**What you will do**
Rewrite the rows from the line with "The width and" up to and including the line with "click(1297, 56)", changing "clock icon" to "clock button" and keeping everything else the same. Leave the pictures out of your answer.

**Given records**

┄┄┄┄┄┄┄┄┄┄┄┄┄┄┄┄┄┄┄┄

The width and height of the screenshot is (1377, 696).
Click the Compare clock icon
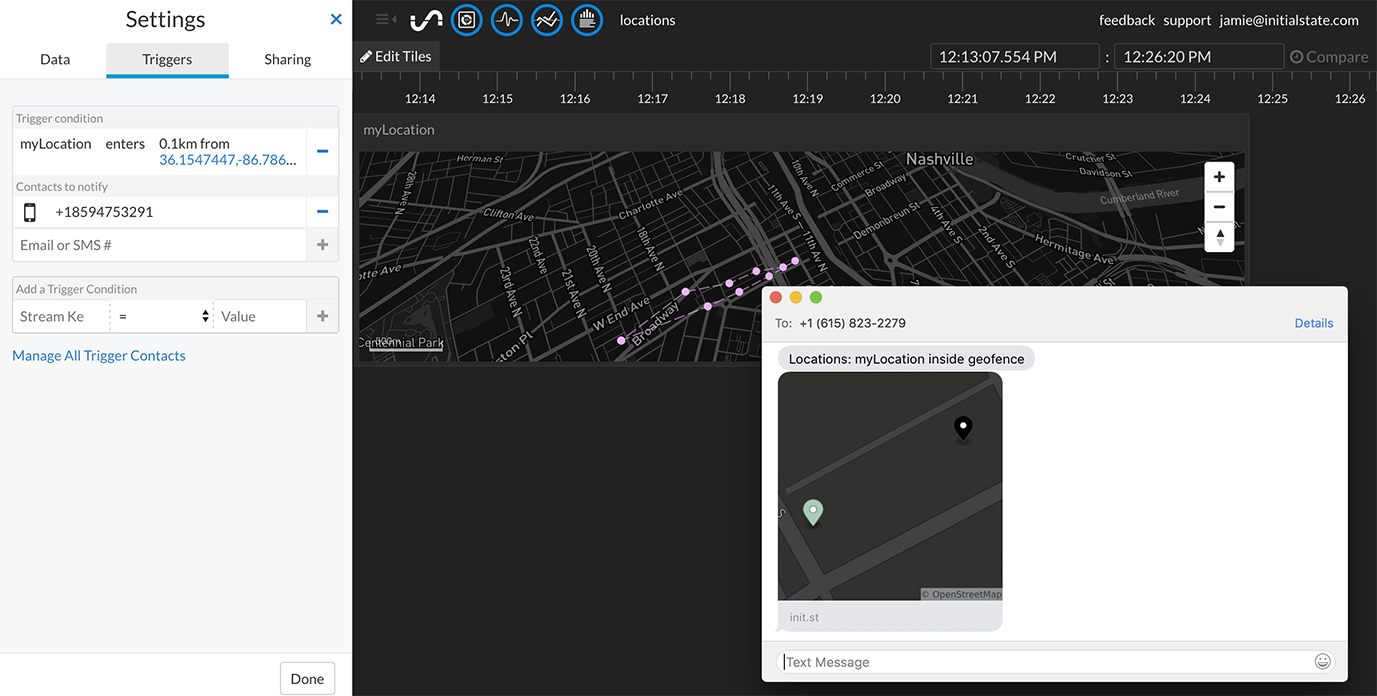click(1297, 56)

┄┄┄┄┄┄┄┄┄┄┄┄┄┄┄┄┄┄┄┄

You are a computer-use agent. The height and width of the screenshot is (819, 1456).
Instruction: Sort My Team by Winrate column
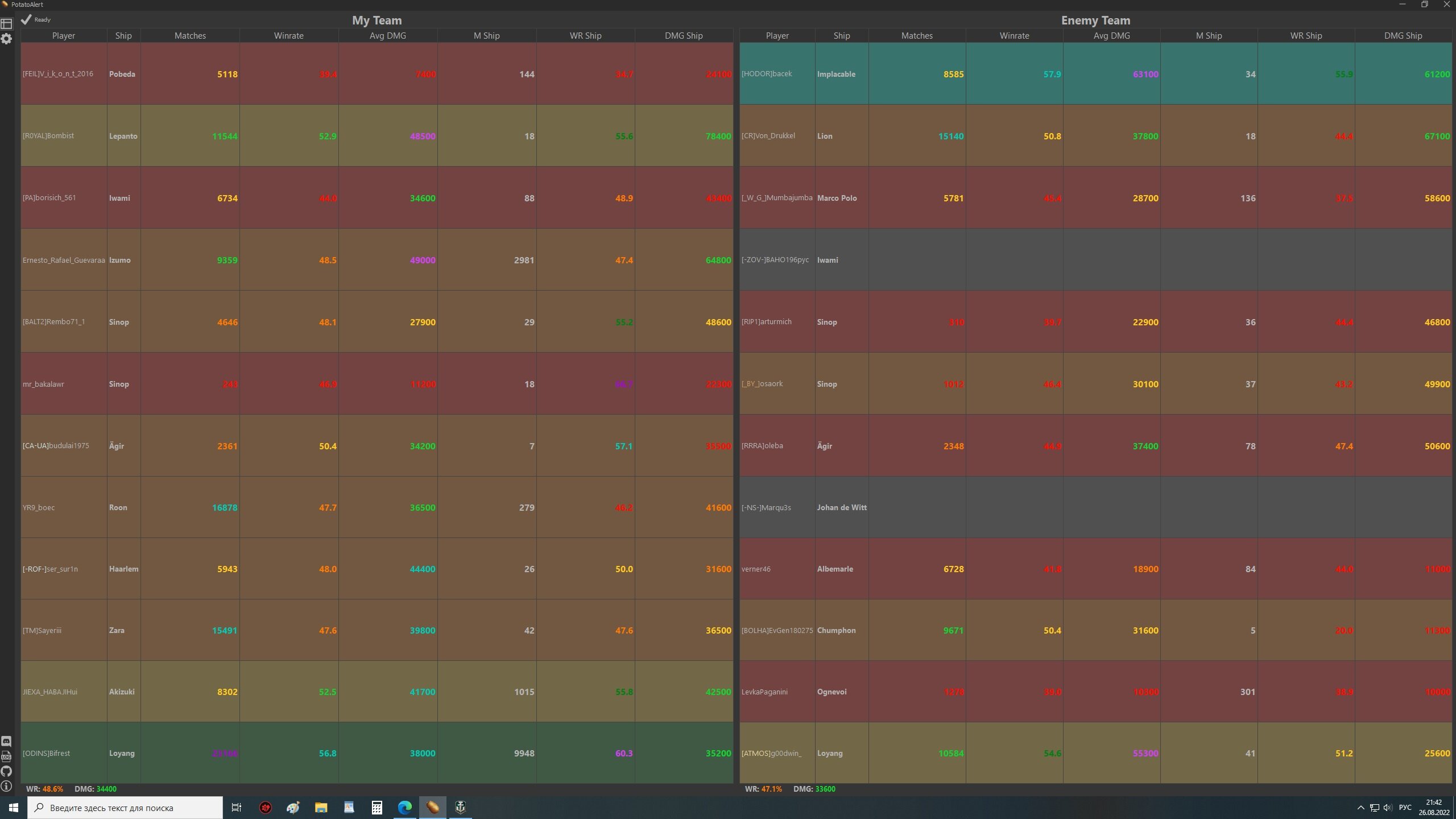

┄┄┄┄┄┄┄┄┄┄┄┄┄┄┄┄┄┄┄┄

**Final result**
The width and height of the screenshot is (1377, 696).
Click the Compare clock button
click(1297, 56)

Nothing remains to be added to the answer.